■ **EXTRACT**
His training is that of a rigorous scholar, passionate about history, philosophy, and ancient symbolism, but also about painting techniques, both classical and modern. Every creation of his is crossed by an interweaving of memory, improvisation, and vision: a coexistence of refined technique and uncommon imagination, emotional intuition and compositional structure.
His works, created in different periods of his life, reflect not only the transformations of the external world but also his inner states of mind. From this emerges a path that is varied and yet coherent, where abstraction, surrealism, and metaphysics freely merge.
The influence of Dalí, Magritte, and De Chirico can be perceived in many of his works, reinterpreted, however, through a personal gaze—never imitative, always oriented toward revealing the invisible that dwells within the visible.
In addition to his original creations, Navaret has passionately devoted himself to the reconstruction of lost works, an activity rooted in a dramatic event: the Florence flood of 1966, which devastated libraries, archives, and art repositories.

■ **PROBLEM REQUIREMENTS**
Copy the Navaret artist profile word for word, from "In addition to" up to and including "and art repositories.".

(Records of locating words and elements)
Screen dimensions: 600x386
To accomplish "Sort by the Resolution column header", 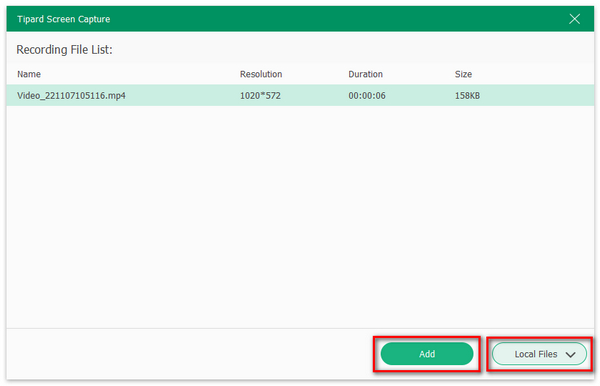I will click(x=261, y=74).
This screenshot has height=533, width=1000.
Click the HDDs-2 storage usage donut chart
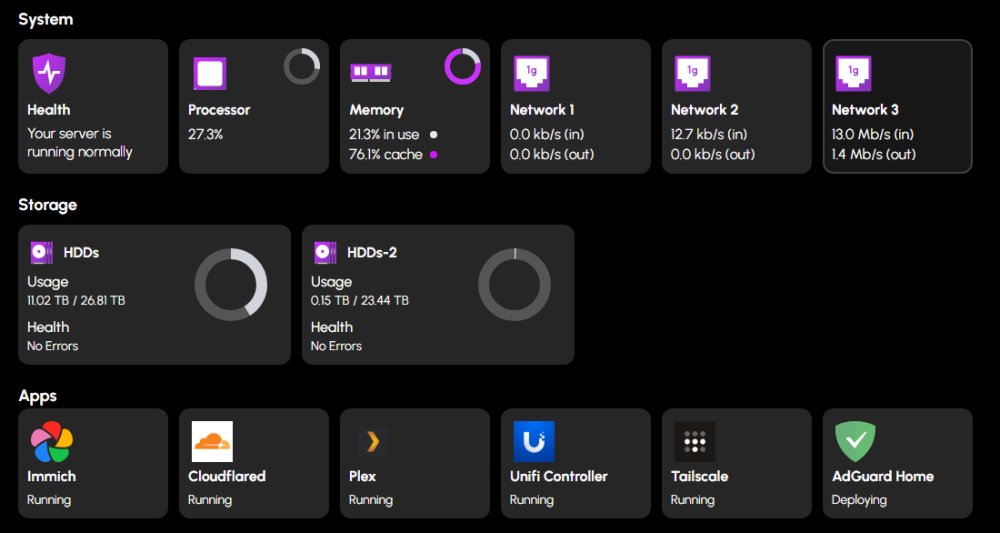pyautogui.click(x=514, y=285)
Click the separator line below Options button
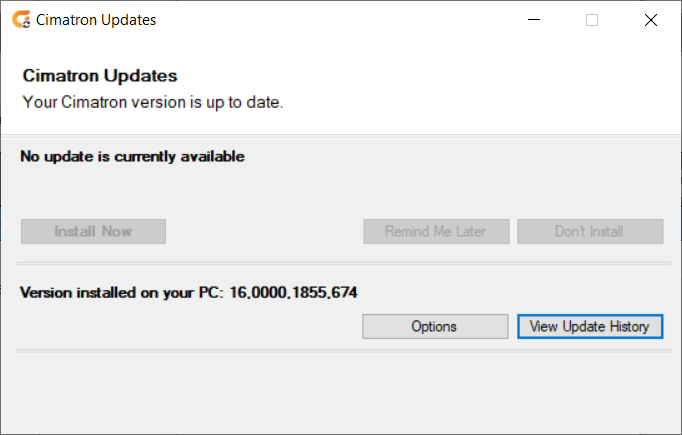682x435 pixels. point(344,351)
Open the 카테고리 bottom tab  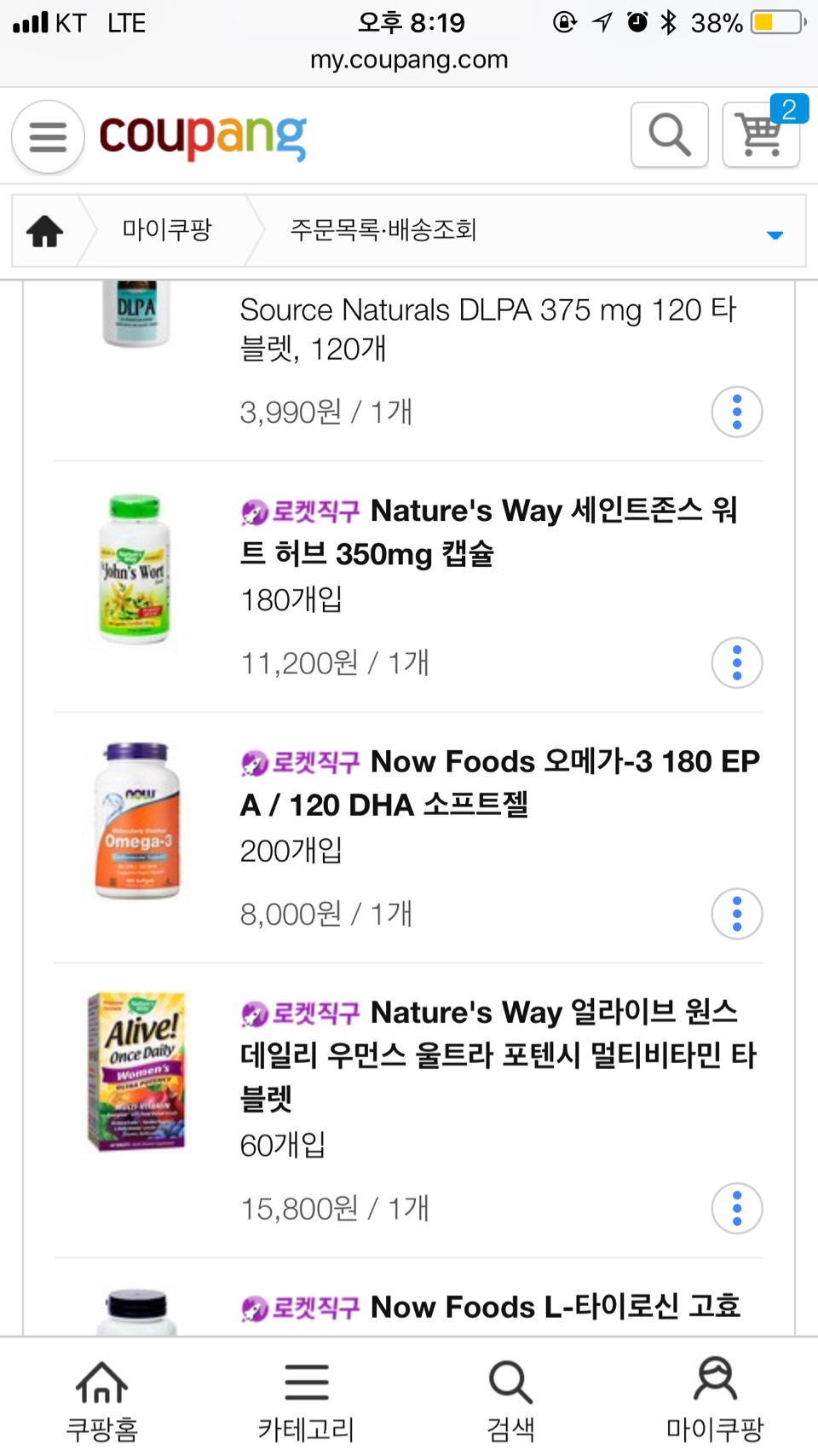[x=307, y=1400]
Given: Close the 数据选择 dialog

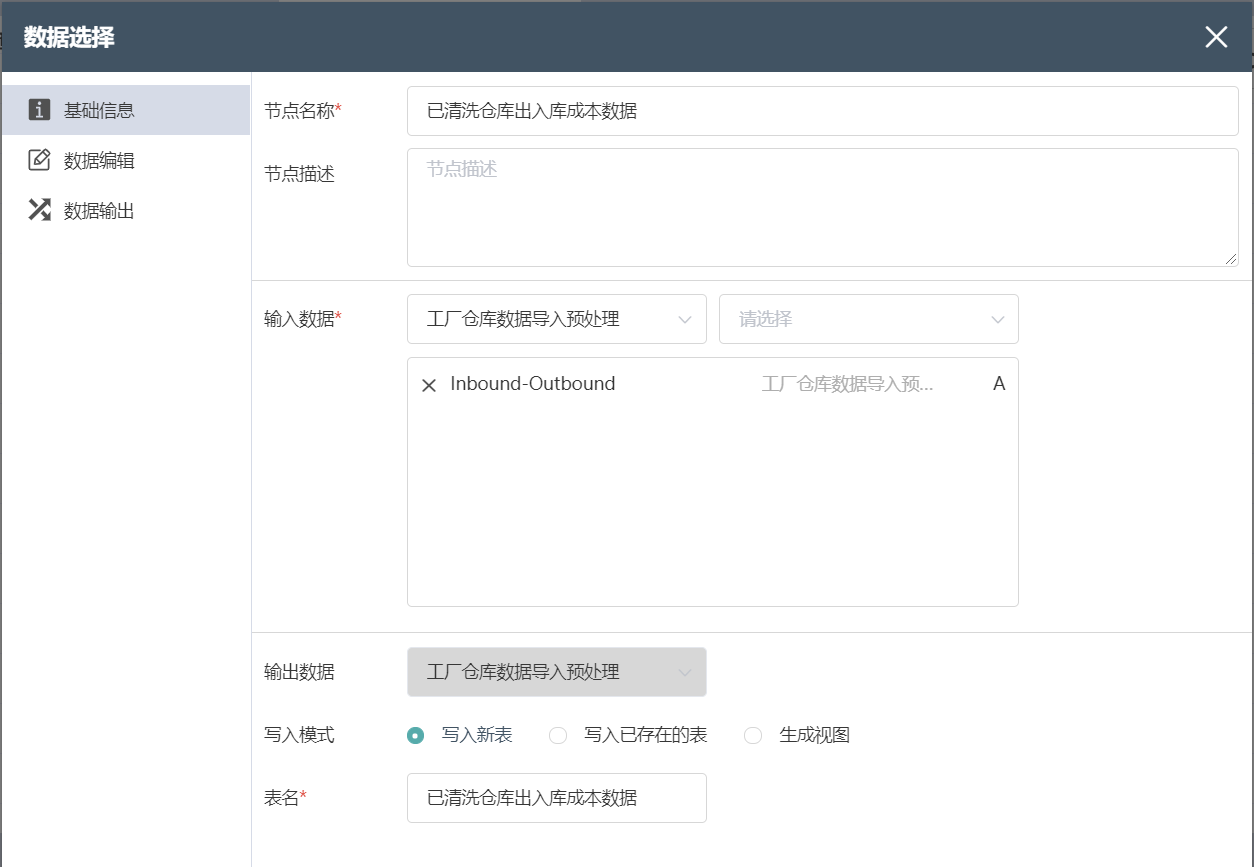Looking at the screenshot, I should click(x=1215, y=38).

■ **COMPLETE ANSWER**
In addition to his original creations, Navaret has passionately devoted himself to the reconstruction of lost works, an activity rooted in a dramatic event: the Florence flood of 1966, which devastated libraries, archives, and art repositories.